A study at Johns Hopkins evaluated the relationship between mindfulness meditation and how well it worked to reduce symptoms of depression. “Researcher Madhav Goyal and his team found that the effect size of meditation was moderate, at 0.3. If this sounds low, keep in mind that the effect size for antidepressants is also 0.3, which makes the effect of meditation sound pretty good.” While meditation is not a magical cure for depression, neither are anti-depressants. The results of the study are significant enough to warrant talking to one’s physician about how to incorporate meditation into a depression treatment program.

It can help with addiction

There is no doubt that substance use disorders abound among first responders. If one has decided to stop using an addictive substance, it is always wise to consult with a physician to determine how to stop safely and how to minimize withdrawal symptoms. With that in mind, one way to help ensure a long-term cessation of use is through meditation. One study, in particular, showed that even brief meditation training of two weeks showed “increased activity for the meditation group in the anterior cingulate and prefrontal cortex”, both of which are directly related to self-control.

May improve immunity

When one evaluates the leading causes of firefighter deaths, it is clear that boosting our immune systems should be a priority.
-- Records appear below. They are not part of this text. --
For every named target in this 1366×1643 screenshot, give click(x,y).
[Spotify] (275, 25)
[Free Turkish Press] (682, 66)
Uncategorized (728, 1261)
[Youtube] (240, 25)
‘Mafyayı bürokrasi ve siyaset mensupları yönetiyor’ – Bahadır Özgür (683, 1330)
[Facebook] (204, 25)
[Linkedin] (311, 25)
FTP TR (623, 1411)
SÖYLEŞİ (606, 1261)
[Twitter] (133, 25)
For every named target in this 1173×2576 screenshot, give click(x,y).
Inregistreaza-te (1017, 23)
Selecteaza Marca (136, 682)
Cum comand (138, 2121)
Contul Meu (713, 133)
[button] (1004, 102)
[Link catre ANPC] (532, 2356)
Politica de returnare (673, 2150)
Studies suggest that meditation can provide a valuable link in the chain of enhanced immunity. One study noted that “countering a dysregulated or hypersensitive immune system profile with mindfulness meditation could theoretically function to improve organism fitness by enhancing immune defenses that protect against viral and bacterial infection, as well as various age-related disease conditions, including cardiovascular disease, osteoporosis, arthritis, type-2 diabetes, frailty, and some cancers.” In another study, it was shown “that the meditative practice enhanced immune function without activating inflammatory signals. This suggests that meditation, as behavioral intervention, may be an effective component in treating diseases characterized by increased inflammatory responsiveness with a weakened immune system.” If meditation can impact heart disease and cancer, both of which are leading killers of firefighters every year, then it is worth our time to explore how we can implement it into our lives.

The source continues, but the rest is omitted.